WHAT YOU SHOULD DO
Duplicate the entries verbatim, starting with the line that contains "The width and height of the screenshot is (1041, 450)." and ending with the line that contains "Open the Recipe", with both of those lines included.

Word and element pointing entries:

______________________________

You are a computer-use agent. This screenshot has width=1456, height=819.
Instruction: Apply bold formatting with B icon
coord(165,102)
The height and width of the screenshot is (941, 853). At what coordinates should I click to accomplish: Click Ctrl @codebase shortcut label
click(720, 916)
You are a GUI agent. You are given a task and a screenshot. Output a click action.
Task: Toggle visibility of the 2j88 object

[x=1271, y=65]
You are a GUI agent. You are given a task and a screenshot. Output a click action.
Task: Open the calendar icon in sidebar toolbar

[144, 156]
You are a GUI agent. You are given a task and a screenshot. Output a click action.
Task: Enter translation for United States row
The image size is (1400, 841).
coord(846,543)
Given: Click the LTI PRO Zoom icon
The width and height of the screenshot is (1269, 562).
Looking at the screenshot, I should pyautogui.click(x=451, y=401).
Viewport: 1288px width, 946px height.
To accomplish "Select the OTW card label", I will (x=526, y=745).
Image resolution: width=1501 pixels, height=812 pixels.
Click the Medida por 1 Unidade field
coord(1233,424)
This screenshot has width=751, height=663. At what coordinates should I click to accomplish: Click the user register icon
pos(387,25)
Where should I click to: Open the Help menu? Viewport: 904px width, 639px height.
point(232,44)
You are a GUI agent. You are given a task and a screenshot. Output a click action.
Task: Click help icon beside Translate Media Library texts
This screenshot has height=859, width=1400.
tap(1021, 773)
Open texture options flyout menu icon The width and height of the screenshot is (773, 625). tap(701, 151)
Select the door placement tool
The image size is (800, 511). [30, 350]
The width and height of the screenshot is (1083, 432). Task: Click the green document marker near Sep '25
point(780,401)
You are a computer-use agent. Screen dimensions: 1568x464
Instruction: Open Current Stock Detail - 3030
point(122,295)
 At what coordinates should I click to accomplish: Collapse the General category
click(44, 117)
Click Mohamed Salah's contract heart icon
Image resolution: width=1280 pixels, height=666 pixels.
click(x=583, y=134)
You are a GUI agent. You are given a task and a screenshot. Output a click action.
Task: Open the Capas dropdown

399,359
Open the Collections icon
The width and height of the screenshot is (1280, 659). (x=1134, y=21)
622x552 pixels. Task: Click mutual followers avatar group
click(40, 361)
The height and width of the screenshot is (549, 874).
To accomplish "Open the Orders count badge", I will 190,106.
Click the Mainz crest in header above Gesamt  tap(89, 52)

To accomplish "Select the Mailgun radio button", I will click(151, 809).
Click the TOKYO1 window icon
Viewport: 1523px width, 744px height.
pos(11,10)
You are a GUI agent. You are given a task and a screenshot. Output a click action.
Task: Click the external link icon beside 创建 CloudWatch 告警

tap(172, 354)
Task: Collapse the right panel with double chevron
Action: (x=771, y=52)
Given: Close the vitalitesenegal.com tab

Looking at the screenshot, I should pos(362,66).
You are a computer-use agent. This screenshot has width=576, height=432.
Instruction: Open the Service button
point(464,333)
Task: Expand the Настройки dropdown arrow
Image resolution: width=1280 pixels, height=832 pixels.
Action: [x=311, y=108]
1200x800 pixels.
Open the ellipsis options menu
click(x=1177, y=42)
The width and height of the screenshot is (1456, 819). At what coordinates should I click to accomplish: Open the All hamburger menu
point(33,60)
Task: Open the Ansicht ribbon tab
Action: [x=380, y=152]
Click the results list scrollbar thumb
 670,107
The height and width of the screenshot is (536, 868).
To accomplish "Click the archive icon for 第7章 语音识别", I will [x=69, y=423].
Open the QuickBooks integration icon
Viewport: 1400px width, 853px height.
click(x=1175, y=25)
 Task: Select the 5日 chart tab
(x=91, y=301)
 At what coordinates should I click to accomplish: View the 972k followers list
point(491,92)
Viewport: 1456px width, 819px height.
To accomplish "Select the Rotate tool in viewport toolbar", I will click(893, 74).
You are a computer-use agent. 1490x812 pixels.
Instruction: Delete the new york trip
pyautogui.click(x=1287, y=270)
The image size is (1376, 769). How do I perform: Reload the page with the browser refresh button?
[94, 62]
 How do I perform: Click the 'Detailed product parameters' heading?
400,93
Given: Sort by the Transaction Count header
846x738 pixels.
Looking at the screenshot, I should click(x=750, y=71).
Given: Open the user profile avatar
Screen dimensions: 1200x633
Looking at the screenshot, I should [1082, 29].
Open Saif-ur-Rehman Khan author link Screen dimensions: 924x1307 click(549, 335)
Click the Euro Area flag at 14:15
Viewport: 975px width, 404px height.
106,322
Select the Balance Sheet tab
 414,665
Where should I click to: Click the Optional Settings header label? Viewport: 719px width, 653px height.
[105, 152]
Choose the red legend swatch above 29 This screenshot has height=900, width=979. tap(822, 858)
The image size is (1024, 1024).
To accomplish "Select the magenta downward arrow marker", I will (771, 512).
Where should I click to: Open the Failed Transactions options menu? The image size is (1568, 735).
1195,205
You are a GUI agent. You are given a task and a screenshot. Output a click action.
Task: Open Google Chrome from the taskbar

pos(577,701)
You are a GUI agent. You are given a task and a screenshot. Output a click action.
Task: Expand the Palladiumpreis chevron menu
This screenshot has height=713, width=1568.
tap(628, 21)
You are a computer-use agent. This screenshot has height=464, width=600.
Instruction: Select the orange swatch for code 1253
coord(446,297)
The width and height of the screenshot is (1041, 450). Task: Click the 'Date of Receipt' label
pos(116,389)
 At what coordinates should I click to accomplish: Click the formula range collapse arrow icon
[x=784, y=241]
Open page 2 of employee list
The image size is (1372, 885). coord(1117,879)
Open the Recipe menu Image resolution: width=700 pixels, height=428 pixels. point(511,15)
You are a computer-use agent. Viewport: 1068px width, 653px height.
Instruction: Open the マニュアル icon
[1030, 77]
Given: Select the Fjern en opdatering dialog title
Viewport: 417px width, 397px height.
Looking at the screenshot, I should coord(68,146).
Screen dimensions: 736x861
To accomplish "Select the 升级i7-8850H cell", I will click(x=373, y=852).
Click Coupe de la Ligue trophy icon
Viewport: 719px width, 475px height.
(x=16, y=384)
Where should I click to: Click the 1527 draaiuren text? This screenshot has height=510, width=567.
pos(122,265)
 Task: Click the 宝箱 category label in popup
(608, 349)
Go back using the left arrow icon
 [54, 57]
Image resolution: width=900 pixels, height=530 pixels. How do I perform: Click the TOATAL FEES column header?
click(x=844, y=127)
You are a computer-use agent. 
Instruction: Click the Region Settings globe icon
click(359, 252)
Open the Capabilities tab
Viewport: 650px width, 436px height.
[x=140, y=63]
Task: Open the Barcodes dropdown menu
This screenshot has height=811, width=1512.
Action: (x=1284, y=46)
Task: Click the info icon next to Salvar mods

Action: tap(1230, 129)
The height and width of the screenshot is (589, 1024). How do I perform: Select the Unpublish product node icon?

______________________________

CORRECT RESULT
The width and height of the screenshot is (1041, 450). Task: Click the 'Date of Receipt' label
pos(116,389)
 At what coordinates should I click to accomplish: Click the formula range collapse arrow icon
[x=784, y=241]
Open page 2 of employee list
The image size is (1372, 885). coord(1117,879)
Open the Recipe menu Image resolution: width=700 pixels, height=428 pixels. point(511,15)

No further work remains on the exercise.